INSTRUCTIONS FOR THE TASK =
How do the lines below between the ones holding "About (444, 476)" and "Сведения (340, 13)", inclusive, read? Give them again exactly, with no other lines.

TASK MATERIAL =
____________
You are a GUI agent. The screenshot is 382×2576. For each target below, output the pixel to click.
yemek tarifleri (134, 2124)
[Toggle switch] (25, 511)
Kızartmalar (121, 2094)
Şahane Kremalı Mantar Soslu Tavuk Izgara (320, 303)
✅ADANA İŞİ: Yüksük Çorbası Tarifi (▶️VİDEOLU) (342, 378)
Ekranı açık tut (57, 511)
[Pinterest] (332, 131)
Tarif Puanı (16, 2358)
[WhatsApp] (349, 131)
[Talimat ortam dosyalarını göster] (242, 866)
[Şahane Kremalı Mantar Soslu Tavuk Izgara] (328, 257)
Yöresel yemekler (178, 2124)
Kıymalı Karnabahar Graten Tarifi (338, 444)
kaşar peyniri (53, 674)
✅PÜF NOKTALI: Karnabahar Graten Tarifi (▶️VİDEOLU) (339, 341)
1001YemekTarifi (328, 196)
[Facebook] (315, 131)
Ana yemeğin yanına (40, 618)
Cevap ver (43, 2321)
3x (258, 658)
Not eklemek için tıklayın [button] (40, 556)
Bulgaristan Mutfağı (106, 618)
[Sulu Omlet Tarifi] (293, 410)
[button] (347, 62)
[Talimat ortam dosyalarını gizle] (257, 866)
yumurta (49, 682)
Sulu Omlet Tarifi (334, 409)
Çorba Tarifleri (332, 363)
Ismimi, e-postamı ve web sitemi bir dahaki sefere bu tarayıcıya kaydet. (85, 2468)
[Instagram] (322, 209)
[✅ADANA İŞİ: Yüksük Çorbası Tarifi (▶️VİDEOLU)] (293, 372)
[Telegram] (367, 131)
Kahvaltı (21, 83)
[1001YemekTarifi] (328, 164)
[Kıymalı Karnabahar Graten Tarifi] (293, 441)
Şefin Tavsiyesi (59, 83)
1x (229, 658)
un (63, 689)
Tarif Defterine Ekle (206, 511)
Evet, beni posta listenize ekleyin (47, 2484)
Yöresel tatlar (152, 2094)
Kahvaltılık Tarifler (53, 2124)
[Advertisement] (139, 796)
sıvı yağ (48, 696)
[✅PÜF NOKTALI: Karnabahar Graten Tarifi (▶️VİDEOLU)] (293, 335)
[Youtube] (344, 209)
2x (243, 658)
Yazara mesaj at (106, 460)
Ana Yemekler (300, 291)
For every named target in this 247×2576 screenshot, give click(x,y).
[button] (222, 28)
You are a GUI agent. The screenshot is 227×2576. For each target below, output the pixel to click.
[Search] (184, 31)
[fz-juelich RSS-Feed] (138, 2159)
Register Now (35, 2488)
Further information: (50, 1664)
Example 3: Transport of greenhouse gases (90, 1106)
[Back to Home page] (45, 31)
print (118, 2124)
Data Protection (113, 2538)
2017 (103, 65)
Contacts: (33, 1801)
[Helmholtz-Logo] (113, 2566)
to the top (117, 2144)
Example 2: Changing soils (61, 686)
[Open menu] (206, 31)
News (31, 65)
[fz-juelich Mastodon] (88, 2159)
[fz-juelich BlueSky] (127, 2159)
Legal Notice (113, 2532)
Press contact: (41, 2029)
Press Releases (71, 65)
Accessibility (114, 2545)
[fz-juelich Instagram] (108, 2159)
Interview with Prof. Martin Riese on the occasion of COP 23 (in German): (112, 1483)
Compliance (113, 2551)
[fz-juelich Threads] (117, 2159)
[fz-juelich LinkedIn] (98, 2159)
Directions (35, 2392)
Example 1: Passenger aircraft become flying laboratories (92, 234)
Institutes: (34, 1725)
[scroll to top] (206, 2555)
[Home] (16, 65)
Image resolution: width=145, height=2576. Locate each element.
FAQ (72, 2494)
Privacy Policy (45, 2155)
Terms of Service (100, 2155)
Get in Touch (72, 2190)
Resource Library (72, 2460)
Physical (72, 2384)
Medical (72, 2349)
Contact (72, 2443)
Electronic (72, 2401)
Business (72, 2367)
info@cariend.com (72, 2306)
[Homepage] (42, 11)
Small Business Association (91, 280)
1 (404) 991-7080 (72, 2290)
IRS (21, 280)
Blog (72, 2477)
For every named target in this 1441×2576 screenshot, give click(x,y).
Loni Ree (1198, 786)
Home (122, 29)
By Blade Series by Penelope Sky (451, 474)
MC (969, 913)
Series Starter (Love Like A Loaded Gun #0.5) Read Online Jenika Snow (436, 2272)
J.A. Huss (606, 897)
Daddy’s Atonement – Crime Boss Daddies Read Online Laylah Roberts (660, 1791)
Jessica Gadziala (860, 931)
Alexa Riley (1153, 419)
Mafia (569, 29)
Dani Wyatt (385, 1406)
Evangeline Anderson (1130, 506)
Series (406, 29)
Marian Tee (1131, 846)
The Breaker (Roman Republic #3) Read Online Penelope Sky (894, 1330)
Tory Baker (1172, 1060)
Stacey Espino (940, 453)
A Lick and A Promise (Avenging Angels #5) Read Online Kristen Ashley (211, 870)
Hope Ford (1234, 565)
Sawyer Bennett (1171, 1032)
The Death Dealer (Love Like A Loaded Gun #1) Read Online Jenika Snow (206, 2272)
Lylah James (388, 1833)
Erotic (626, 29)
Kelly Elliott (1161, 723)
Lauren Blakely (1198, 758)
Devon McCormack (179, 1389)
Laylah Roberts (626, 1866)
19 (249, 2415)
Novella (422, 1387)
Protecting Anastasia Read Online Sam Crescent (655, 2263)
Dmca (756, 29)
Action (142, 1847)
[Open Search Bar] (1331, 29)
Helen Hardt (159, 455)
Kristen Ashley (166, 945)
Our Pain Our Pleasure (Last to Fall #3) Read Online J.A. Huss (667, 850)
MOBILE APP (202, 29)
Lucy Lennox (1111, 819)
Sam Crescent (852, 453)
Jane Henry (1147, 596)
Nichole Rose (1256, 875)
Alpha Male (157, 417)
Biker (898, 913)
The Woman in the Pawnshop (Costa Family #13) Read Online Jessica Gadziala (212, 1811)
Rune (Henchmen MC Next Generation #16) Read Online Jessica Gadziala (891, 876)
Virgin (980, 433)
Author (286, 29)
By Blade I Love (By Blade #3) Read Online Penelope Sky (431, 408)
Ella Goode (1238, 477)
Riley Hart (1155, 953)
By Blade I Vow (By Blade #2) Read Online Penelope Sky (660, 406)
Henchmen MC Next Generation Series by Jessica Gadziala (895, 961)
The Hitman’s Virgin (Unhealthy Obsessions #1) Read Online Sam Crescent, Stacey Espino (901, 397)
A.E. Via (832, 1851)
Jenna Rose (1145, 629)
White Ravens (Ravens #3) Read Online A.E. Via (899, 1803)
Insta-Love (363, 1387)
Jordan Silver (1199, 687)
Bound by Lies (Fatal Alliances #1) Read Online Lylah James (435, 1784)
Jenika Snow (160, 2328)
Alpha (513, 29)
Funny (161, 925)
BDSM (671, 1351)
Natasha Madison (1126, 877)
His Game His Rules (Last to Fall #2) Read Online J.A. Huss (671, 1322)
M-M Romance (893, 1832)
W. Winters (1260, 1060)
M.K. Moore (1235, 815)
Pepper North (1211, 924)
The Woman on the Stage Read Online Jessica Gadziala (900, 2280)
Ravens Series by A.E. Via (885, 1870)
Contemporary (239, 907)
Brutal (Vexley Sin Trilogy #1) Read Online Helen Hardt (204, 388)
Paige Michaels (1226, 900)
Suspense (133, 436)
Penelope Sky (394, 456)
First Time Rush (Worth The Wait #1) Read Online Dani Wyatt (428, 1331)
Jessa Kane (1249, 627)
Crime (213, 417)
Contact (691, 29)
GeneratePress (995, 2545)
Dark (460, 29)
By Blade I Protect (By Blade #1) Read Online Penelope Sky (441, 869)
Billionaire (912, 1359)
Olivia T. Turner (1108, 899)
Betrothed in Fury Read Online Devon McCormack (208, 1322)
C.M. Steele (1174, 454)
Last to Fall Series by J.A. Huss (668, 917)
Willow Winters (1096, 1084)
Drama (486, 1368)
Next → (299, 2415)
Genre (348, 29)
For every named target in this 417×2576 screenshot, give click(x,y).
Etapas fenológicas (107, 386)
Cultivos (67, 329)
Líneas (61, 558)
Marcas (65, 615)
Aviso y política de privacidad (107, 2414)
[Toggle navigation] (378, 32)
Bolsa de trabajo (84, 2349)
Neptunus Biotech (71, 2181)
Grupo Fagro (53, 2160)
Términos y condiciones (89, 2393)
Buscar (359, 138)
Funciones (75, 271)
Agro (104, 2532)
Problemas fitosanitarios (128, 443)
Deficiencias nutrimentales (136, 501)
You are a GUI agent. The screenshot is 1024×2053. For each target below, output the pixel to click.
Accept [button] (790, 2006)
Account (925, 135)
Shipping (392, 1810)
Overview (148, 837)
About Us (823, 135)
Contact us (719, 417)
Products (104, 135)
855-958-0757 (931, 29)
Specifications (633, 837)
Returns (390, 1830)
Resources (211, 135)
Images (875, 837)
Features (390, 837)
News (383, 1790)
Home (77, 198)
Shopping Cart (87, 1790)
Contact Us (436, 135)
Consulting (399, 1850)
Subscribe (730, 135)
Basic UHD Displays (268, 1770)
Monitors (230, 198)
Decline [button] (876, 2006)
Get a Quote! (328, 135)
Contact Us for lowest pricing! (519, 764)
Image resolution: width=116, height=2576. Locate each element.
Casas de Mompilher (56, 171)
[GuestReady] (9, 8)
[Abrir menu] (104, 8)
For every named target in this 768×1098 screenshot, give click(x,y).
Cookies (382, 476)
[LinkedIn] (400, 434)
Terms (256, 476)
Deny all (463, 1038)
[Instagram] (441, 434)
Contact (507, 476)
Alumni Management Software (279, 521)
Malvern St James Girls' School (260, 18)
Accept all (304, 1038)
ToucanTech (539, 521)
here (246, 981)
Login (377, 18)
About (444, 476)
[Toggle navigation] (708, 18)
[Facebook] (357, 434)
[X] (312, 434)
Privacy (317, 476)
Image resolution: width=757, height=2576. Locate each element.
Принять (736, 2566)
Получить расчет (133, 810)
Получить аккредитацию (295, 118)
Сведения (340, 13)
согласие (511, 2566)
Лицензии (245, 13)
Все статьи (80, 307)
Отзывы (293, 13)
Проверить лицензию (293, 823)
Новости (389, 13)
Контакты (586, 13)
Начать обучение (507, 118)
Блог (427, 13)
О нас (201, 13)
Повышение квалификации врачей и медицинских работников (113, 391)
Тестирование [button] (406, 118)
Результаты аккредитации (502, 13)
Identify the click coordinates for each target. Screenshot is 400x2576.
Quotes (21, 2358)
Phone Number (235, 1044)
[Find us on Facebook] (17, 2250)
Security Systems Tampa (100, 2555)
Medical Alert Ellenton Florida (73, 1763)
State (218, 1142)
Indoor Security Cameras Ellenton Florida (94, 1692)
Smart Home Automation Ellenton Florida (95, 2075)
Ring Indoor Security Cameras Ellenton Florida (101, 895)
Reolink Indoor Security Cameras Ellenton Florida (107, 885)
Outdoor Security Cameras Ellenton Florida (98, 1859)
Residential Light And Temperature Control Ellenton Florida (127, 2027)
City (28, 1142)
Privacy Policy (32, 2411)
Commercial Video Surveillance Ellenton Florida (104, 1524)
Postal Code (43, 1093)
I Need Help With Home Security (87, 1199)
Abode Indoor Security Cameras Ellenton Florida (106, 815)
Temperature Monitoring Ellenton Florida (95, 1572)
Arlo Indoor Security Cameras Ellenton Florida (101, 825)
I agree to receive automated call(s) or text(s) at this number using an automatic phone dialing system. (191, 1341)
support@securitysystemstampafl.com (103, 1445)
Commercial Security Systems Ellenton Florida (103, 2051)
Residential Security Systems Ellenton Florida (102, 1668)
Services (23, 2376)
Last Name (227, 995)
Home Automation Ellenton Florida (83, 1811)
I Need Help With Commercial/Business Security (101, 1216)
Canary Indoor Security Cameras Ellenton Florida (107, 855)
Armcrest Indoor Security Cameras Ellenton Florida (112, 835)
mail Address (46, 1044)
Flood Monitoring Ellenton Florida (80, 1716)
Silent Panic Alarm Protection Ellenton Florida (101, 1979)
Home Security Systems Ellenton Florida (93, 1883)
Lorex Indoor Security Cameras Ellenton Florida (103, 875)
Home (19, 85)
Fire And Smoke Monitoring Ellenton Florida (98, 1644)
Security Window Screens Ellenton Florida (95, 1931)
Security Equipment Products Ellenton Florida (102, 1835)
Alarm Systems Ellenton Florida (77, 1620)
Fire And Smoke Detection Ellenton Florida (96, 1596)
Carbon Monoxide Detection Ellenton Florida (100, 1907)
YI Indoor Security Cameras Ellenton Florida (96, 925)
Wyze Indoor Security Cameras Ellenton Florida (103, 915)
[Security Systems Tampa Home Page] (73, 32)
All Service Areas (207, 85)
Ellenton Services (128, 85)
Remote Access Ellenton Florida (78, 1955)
____________
RESPONSE FOR THIS EXERCISE =
About (444, 476)
[Toggle navigation] (708, 18)
[Facebook] (357, 434)
[X] (312, 434)
Privacy (317, 476)
Image resolution: width=757, height=2576. Locate each element.
Принять (736, 2566)
Получить расчет (133, 810)
Получить аккредитацию (295, 118)
Сведения (340, 13)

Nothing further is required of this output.